It's classical music for the "Guitar Hero" generation - a way to compose and perform at the same time, with infinite variations.    That's right, you can be Ludwig van Beethoven (except not deaf) and perform his Ninth symphony, armed with a laptop and a midi system that samples different tones, processes them, and sends them back in ever-changing variations.  And an orchestra, if that helps.

You can call it “Ode to Joy 2008” because the basic theme is instantly recognizable but you can alter it in real-time, with ever-changing variety.

Unfortunately for old Ludwig himself, this musical vision comes 200 years too late, but you can still play with Beethoven’s works and you can do it with a completely new instrument: a computer program for the processing of sound, where the actual act of composing is an integral part of the instrument itself. And where the composition takes place simultaneously with a performance, in real time - live, as it is called in music-speak.


Beethoven never had it so good.  This new computer program makes the actual act of composing an integral part of the instrument itself and can be done simultaneously with a performance, in real time. Illustration: Line Halsnes/NTNU Info

The developer is 36 year old Øyvind Brandtsegg, from the Norwegian University of Science and Technology (NTNU).  Brandtsegg is a composer, a musician and computer programmer. The instrument is his PhD research.

It's a sound generator but he calls it a particle synthesizer. It takes a stanza – a guitar riff, a verse line, a drum solo, or any recorded sound – and splits the sound into a number of very short sound particles that can last for between 1 and 10 milliseconds.   These fragments may be infinitely reshuffled, making it possible to vary the music with no change in the fundamental theme.

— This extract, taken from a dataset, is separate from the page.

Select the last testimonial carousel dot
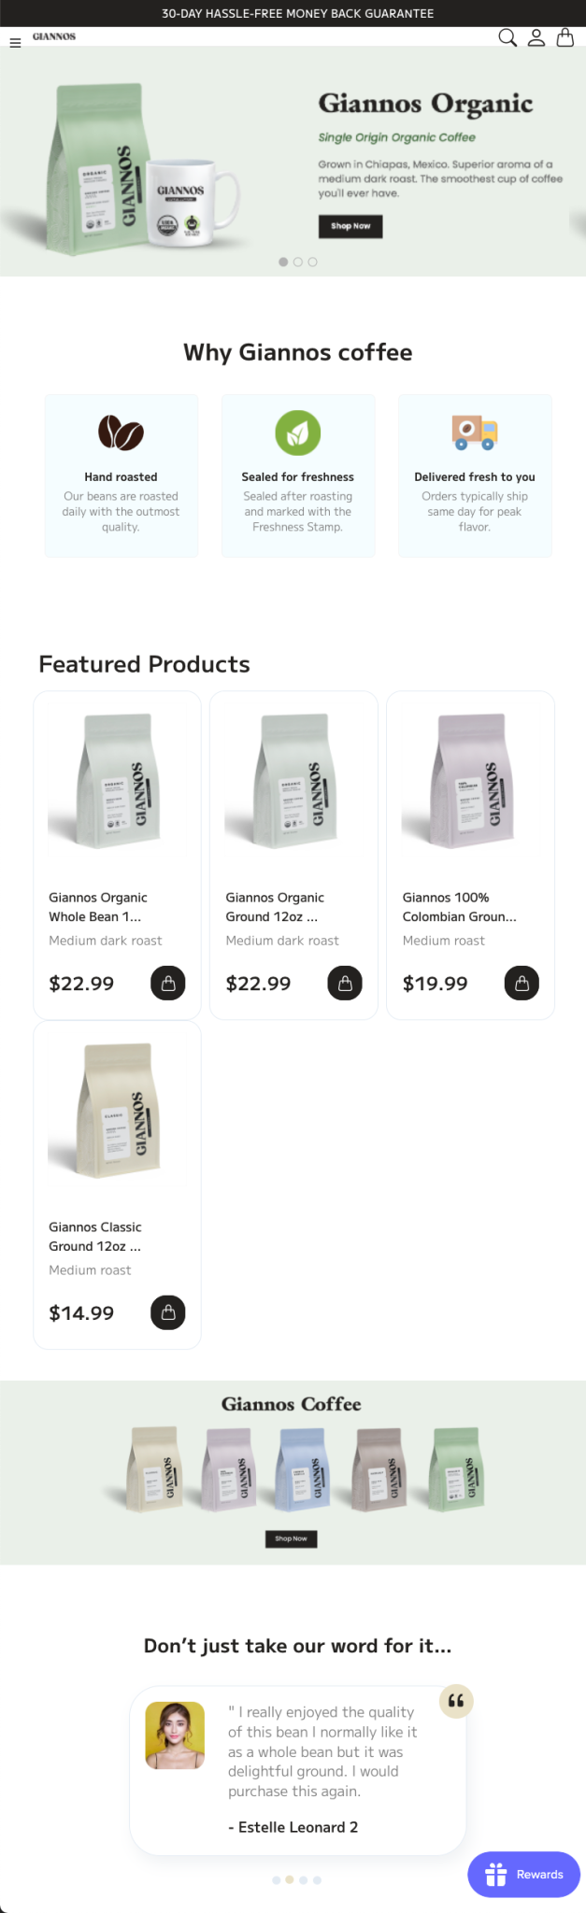The height and width of the screenshot is (1913, 586). 317,1880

“It’s easy to change a bit of music into something that can’t be recognized. It’s the opposite that is the challenge: to create variations in which the musical theme remains clear,” says Brandtsegg.

Brandtsegg says he has created a new link between composition and improvisation with his new instrument, a way to rediscover the energy of a piece in a new and (perhaps) better form.  He’s doing  something that jazz musicians have always done; they have a composition as the foundation, and then they go on stage and play variations on the basic theme.

But though it sounds like blasphemy, there are limits to what even Louis Armstrong can coax out of a trumpet. “This instrument allows me to expand the musical palette with new tonal variations and timbres. It is also the first time that the actual composition process can be controlled in real time”, Brandtsegg says. 

Work that previously required paper, pencil and many hours can now be done in the blink of an eye, with an instrument on stage, says the composer. This allows for new ways of thinking about music composition.  Brandtsegg himself is a graduate of the jazz programme at the NTNU Department of Music.

“Here I learned to improvise in the traditional way, but I wanted more. I understood that in order to achieve my goal, I had to learn about computer programming, and understand electronics”, he says.

Along the way, he has developed ImproSculpt, software that make it possible to sample surroundings during a presentation, and to control the process using a body sensor. He also plays the Marimba Lumina, a percussion instrument that has been electronically modified so that the player can alter the sound by the way he or she strikes the instrument.

In his efforts to develop his new computerized instrument, Brandtsegg has had to seek help elsewhere at the university. Scientists at the Department of Computer and Information Science have assisted him with its software architecture, and the acoustics group at the Department of Electronics and Telecommunications has helped with the development of particle synthesizer.